Lai will express goodwill towards China in his inauguration speech at the Japanese-colonial era presidential office in central Taipei, and call for both sides of the Taiwan Strait to pursue peace, according to a senior official briefed on the matter.

Beijing views proudly democratic Taiwan as its own territory, and has never renounced the use of force to bring the island under its control. Lai has offered talks, which have been rebuffed, and says only Taiwan's people can decide their future.

Taiwan has faced on-going pressure from China, including regular air force and navy activities close to the island, since January's election victory by Lai, who is 64 and widely known by his English name William.

In attendance at the ceremony will be former U.S. officials dispatched by President Joe Biden, lawmakers from countries including Japan, Germany and Canada, and leaders from some of the 12 countries which still maintain formal diplomatic ties with Taiwan, like Paraguay President Santiago Pena.
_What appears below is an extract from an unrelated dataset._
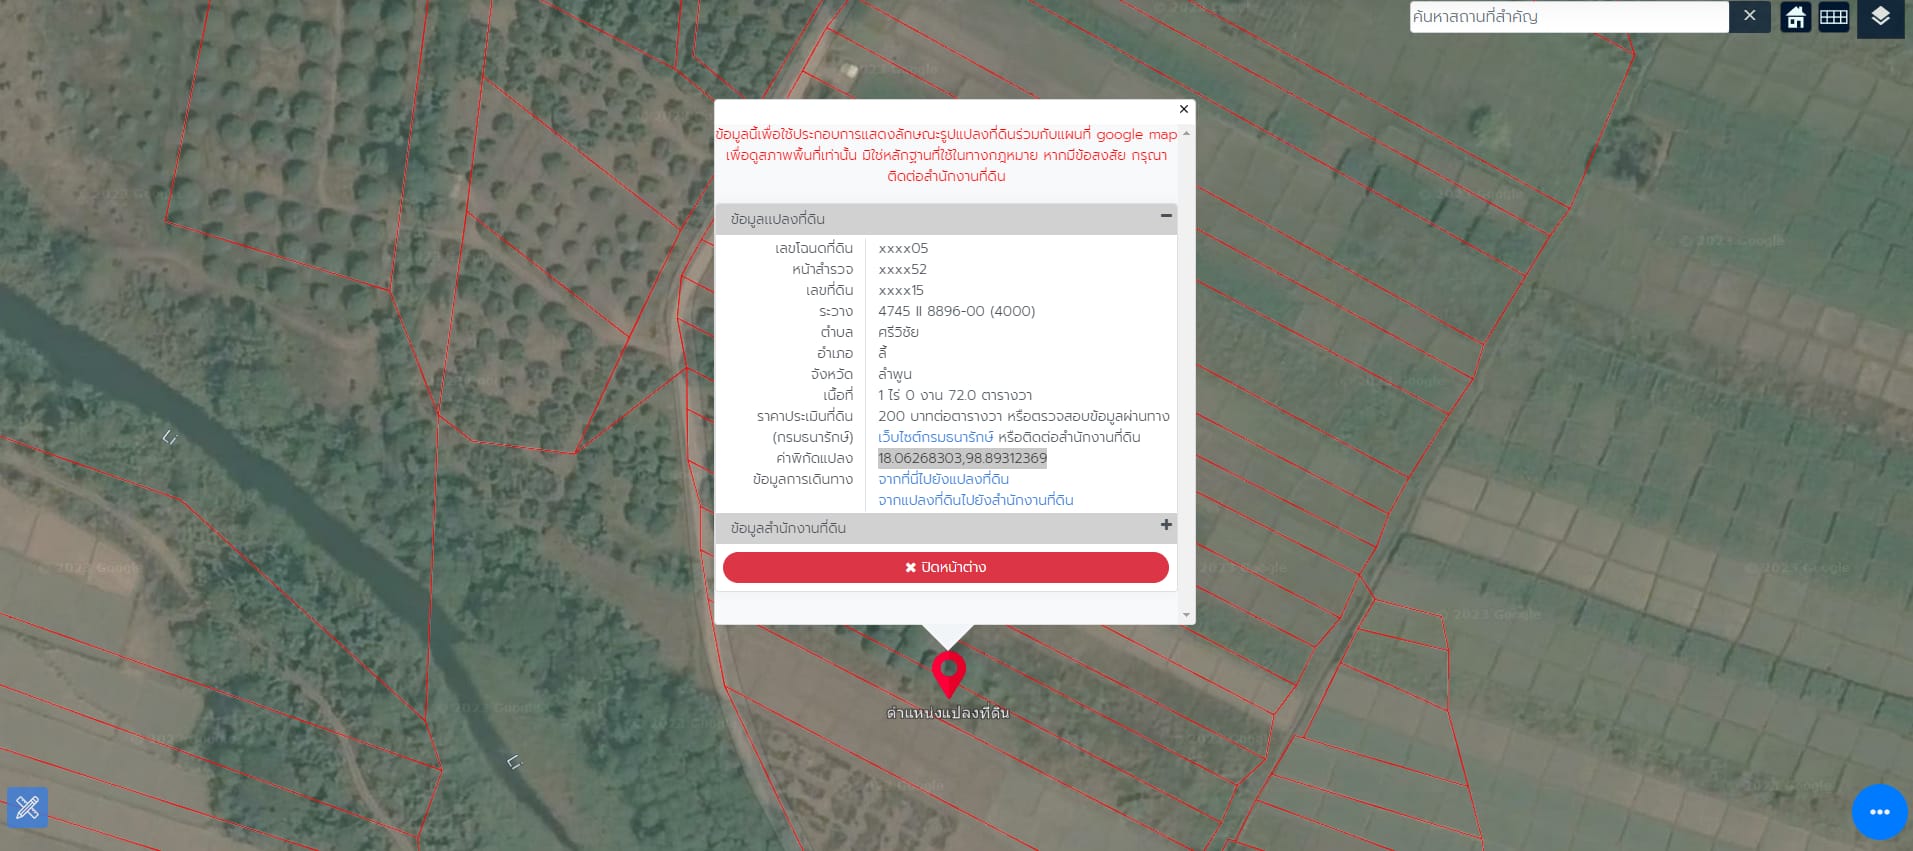Click the red ปิดหน้าต่าง button
1913x851 pixels.
(945, 567)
Last week, China's Taiwan Affairs Office said Lai, who it called the "Taiwan region's new leader" had to make a clear choice between peaceful development or confrontation.

His domestic challenges loom large too, given his Democratic Progressive Party (DPP) lost its parliamentary majority in the January election.

On Friday, lawmakers punched, shoved and screamed at each other in a bitter dispute over parliamentary reforms the opposition is pushing. There could be more fighting on Tuesday when lawmakers resume their discussions.